[Date Prev][Date Next][Thread Prev][Thread Next][Date Index][Thread Index]

Re: plant groupings





Thank's folks!  I feel much better now :-).


Just a few responses here...
 
Steve Pushak wrote:

> Hmmm... I've never found C. wendtii to be particularly slow growing in
> comparison to other Crypts. If you fertilize the substrate especially
> with clay and fertilizer, this plant can grow quite rapidly.

Sorry, I didn't mean to give the impression that C. wendtii was
slow-growing compared to other Crypts, only that it is slow growing
compared to many other aquarium plants.  My impression is that its
typically about "normal" for Crypts and maybe a little on the fast-growing
side (for Crypts). 
 

> ------------------------------

Bob Ashcraft wrote:

> 	I remember having hallucinations like this once, but I don't think
> they were deprivation induced.  Now that I think back, it was right after
> that freak sky diving accident, or was it that industrial chemical spill, or
> maybe it was just the 60's. 

The 60's?  I remember that.  I think...


> ------------------------------

Alysoun Mclaughlin wrote:
 
> The hygro, however, is a pain.  It will look great for a few weeks, and then
> the roots start.

Ditto.  I found it hard to keep H. polysperma from looking like a weed,
so I stopped growing it.

> 
> ------------------------------

Eric Deese wrote:

> However, once a critical
> density of plants is reached, growth is explosive.
> 
> I have often wondered exactly what motivates this. I find this
> only works when I initially establish the planting with three
> or more seperate plants - not just a multi-plant runner of a 
> single plant. Overlapping of the different root systems seems
> to be the factor the causes this phenomenon. I don't know if
> each respective plant somehow detects that there is another
> seperate plant within close proximity, and it therefore must
> spread out to enhance it's survival ability (due to competition
> for nutrients or other resources) or what. I have noticed that 
> when I don't start with "enough" initial plants, that a group 
> will often times never establish, and I will wind up with a 
> singular plant, or it will eventually die off (from loneliness???).

With several Crypts and a few other plants I have had better luck
establishing groups of 3 or more than I have getting one plant to grow.
Now when I buy plants I routinely buy at least two and usually more of one
species, and plant them close together (not larger Echinodorus, though). 
I'm not sure yet, but my most recent success with this effect might be with 
Barclaya longifolia. 

I don't know why groups often seem to grow so much better than individual
plants, and I'd love to hear some more ideas.
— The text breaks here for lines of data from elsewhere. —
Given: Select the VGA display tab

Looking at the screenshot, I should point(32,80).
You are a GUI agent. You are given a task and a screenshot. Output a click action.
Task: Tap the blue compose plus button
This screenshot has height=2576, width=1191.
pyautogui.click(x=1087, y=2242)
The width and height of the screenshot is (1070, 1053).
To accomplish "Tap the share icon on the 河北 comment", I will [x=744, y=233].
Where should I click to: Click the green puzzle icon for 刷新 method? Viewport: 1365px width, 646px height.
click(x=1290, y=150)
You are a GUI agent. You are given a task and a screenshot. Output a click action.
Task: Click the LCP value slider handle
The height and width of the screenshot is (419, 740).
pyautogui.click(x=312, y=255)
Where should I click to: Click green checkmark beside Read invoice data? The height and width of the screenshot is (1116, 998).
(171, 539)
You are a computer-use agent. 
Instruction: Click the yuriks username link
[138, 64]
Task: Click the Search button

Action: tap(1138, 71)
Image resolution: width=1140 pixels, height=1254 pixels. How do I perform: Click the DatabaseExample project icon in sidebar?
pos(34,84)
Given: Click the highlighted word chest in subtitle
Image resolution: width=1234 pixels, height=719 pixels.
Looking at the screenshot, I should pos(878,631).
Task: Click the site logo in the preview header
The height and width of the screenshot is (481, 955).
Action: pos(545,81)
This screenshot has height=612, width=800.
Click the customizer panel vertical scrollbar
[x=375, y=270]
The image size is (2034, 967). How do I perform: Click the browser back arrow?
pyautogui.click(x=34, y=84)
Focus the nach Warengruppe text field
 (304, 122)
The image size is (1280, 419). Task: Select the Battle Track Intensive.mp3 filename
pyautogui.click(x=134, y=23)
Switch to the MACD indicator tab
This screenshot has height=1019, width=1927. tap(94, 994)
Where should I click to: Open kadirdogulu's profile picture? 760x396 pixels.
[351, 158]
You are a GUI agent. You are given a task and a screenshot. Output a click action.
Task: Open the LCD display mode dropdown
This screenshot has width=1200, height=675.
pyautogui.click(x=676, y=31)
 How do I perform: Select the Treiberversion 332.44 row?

One idea I've had relates back to some reading on nutrient uptake by
plants.  Plants produce chelating agents and probably other chemicals from
their roots to help make nutrients available.  Perhaps a high density of
roots increases the effect from those chemicals?  This possibility would
seem especially likely if there is a species-specific agent that is also
attacked by bacteria.  Having closely spaced roots would help overcome the
bacterial breakdown, and if it was species-specific then any plant of the
same species might benefit from the presence of the agent, while plants
from other species would not. 

 
> ------------------------------

David Webb wrote:
 
> Oh, it gets worse, Roger.  Andrea and I have been in basic aquarium
> deprivation for almost a year now, and we just snapped.

Ok, I'm imagining you both nervously wandering about the house, putting 
plants in mason jars, plants in cookie jars, plants in drinking glasses, 
plants in the diaper pail...  Oh when will it ever end! :-)

 
> ------------------------------

Tom Peterson wrote:

> In response to your response of your own response... :)  Have you had any
> similar experiences with dwarf sag?

I haven't, but it sounds like Eric and Alysoun have.



Roger Miller
In Albuquerque, where you'd think this was a desert or something.